ABS Brings Global Experts and Maritime Industry Leaders Together for Nuclear Energy Forum in Washington, D.C.
“Nuclear energy has moved beyond a wildcard option and into the mainstream of potential solutions for a more sustainable maritime industry. Nuclear energy is not just about the potential for a reactor to operate on a ship. With advanced nuclear technology, the potential is so much more.”
That was the message from ABS Chairman and Chief Executive Officer Christopher J. Wiernicki, who welcomed nuclear energy experts, government representatives, academia, and senior maritime industry leaders from around the world for the very well-attended ABS forum, The Role of Advanced Nuclear Technologies in the Maritime Energy Transition in Washington, D.C.

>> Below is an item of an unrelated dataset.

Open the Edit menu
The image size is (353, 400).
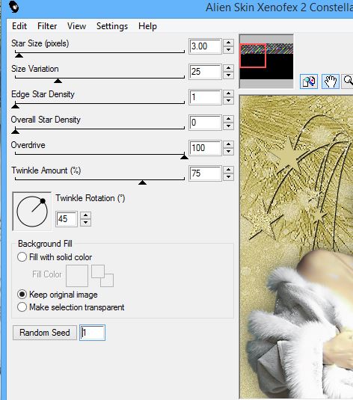tap(19, 26)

“We see nuclear energy as an enabler for producing clean energy and clean fuels and as a power source for ship propulsion,” said Wiernicki. “Modern nuclear and renewable based energy systems extend our line of sight of solutions to achieve net zero by 2050.”
The full-day conference confirmed the potential for advanced nuclear technologies in the maritime domain to provide a game-changing clean energy transition safely with project implementations likely to occur in the next 10 to 12 years.
Representatives from global shipyards and ship designers, nuclear technology developers, nuclear and maritime industry associations, academia and a variety of government agencies engaged in discussions in four panels moderated by ABS on technology maturity, regulatory and safety/risk considerations, maritime industry readiness, and port infrastructure readiness.
“The developmental path for nuclear energy at sea will require a concerted public-private effort in which innovation and system technologies are reduced to practice through modeling and simulation with a laser focus on safety,” said Wiernicki.
“Government support is critical. There is a real opportunity right now for forward-thinking governments to drive the agenda with practical projects by providing real applications of advanced nuclear technology in a government controlled and regulated environment. Government applications on dredges, strategic sealift vessels, ice breakers, and research vessels may be a great place to start,” he said.
The day before the forum, Wiernicki hosted a congressional briefing on Capitol Hill in coordination with the National Reactor Innovation Center (NRIC) and the bipartisan House Advanced Nuclear Caucus, including introductory comments by caucus members Rep. Chuck Fleischmann (TN-03) and Rep. Byron Donalds (FL-19). Wiernicki emphasized that turning advanced nuclear technology into a practical reality for the maritime industry is an important tool for helping the maritime industry achieve net zero by 2050 and has the potential to grow economic opportunity and high-tech jobs in the maritime industry.
ABS is playing a leading role in helping government and industry shape the future of advanced nuclear technology in the maritime domain, including key research with the U.S. Department of Energy and multiple New Technology Qualification and Approval-in-Principle projects with industry. At the forum, ABS announced a major new initiative on ABS Rules for nuclear technology on maritime assets, and ABS confirmed its support for government and industry efforts to update outdated international and domestic regulations on the topic.